--- Entries shown Enclosed Below ---
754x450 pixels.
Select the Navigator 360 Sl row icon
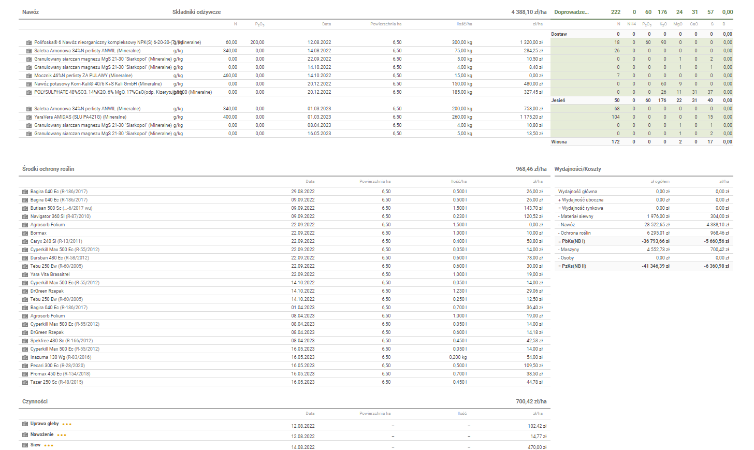pos(25,216)
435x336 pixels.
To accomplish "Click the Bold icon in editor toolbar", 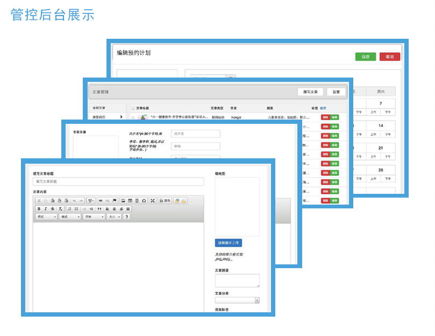I will (39, 209).
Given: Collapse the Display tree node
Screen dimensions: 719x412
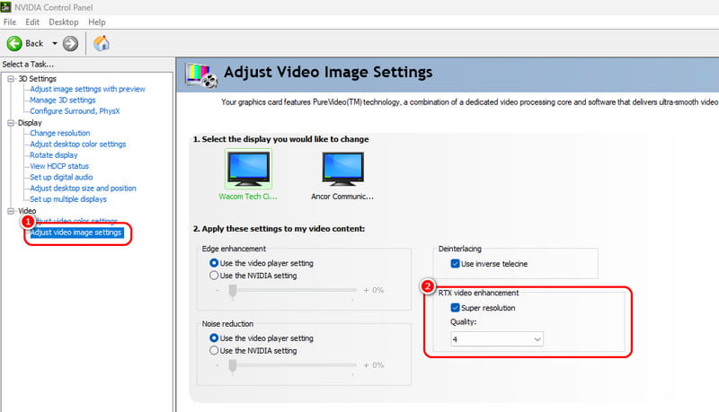Looking at the screenshot, I should [10, 123].
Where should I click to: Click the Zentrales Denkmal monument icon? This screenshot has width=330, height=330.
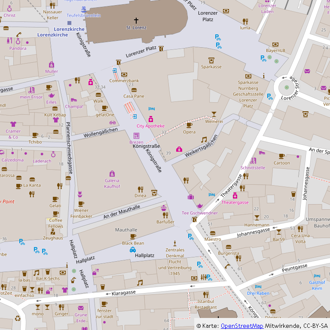pos(175,243)
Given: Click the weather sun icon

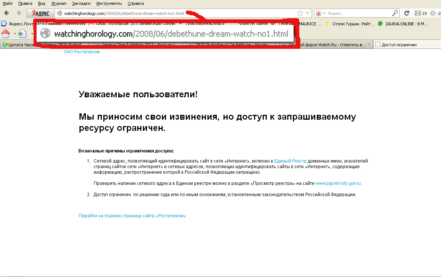Looking at the screenshot, I should (433, 13).
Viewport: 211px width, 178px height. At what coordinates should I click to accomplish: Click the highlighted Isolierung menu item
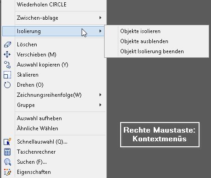54,31
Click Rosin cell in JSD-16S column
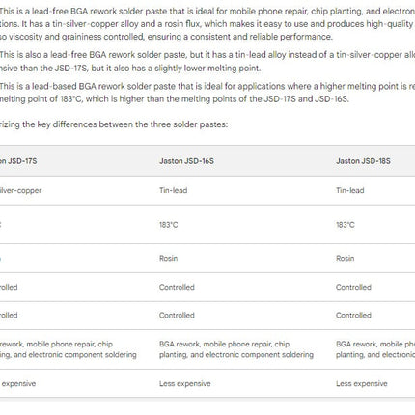 pos(168,258)
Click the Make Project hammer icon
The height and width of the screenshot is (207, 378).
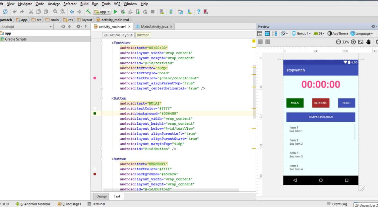coord(89,12)

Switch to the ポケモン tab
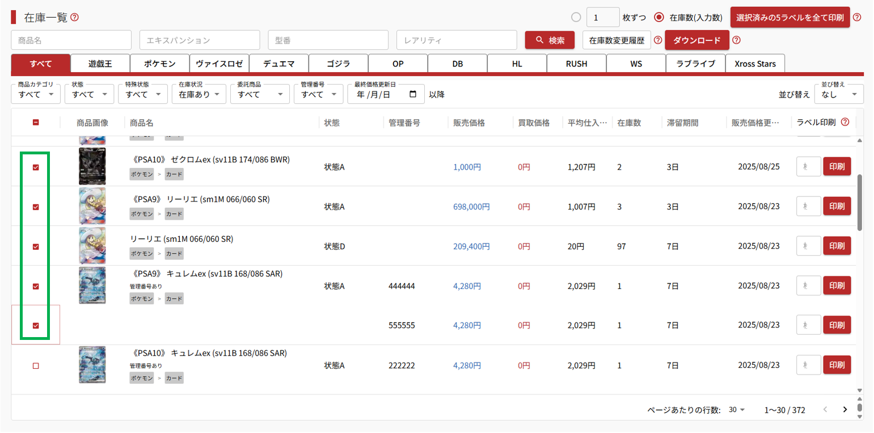pyautogui.click(x=159, y=64)
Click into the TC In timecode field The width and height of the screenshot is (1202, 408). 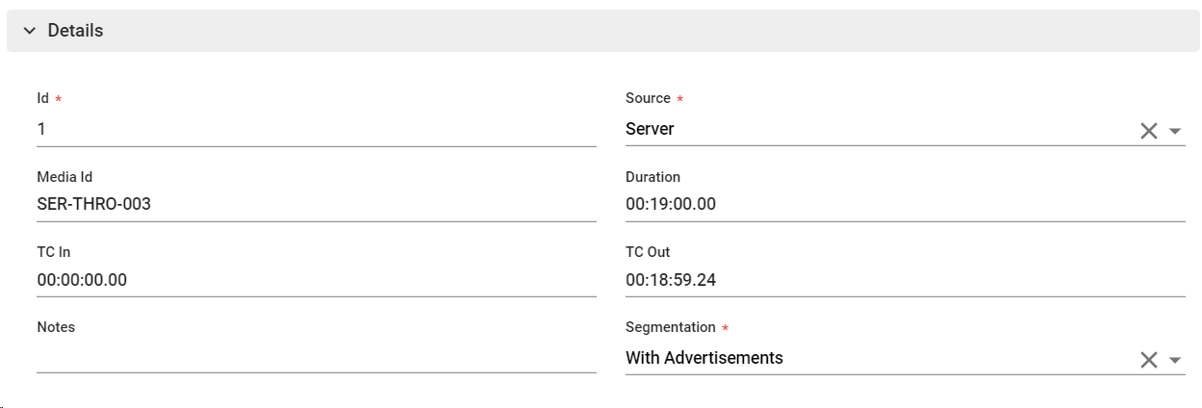point(316,280)
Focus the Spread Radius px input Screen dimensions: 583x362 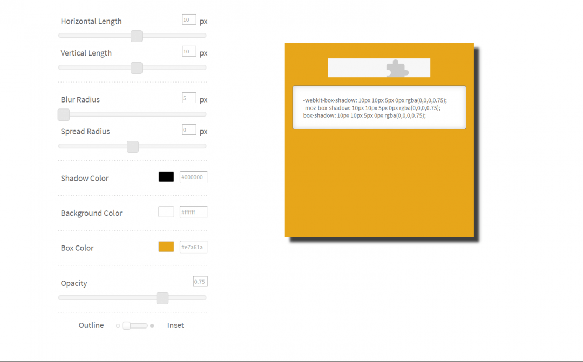click(x=189, y=130)
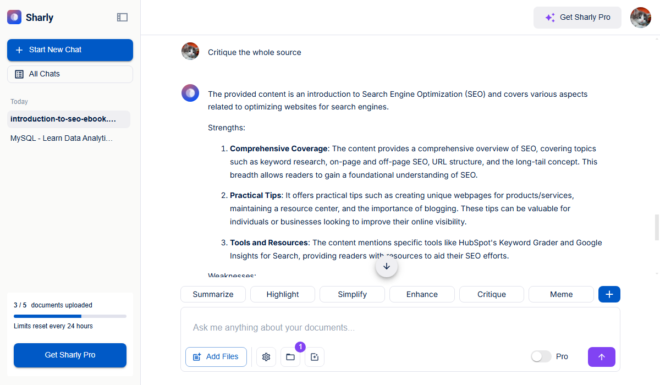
--- End of Enclosed Entries shown ---
__Work instructions__:
Leave out every picture, and copy exactly the lines above starting at the one holding "Where should I" and ending at the one holding "Click the Make Project hammer icon", no more and no less.

__Response to the task__:
Where should I click to: Click the Zentrales Denkmal monument icon? This screenshot has width=330, height=330.
pos(175,243)
Given: Click the weather sun icon

Looking at the screenshot, I should (433, 13).
Viewport: 211px width, 178px height. At what coordinates should I click to accomplish: Click the highlighted Isolierung menu item
54,31
Click Rosin cell in JSD-16S column
 pos(168,258)
Click the Make Project hammer icon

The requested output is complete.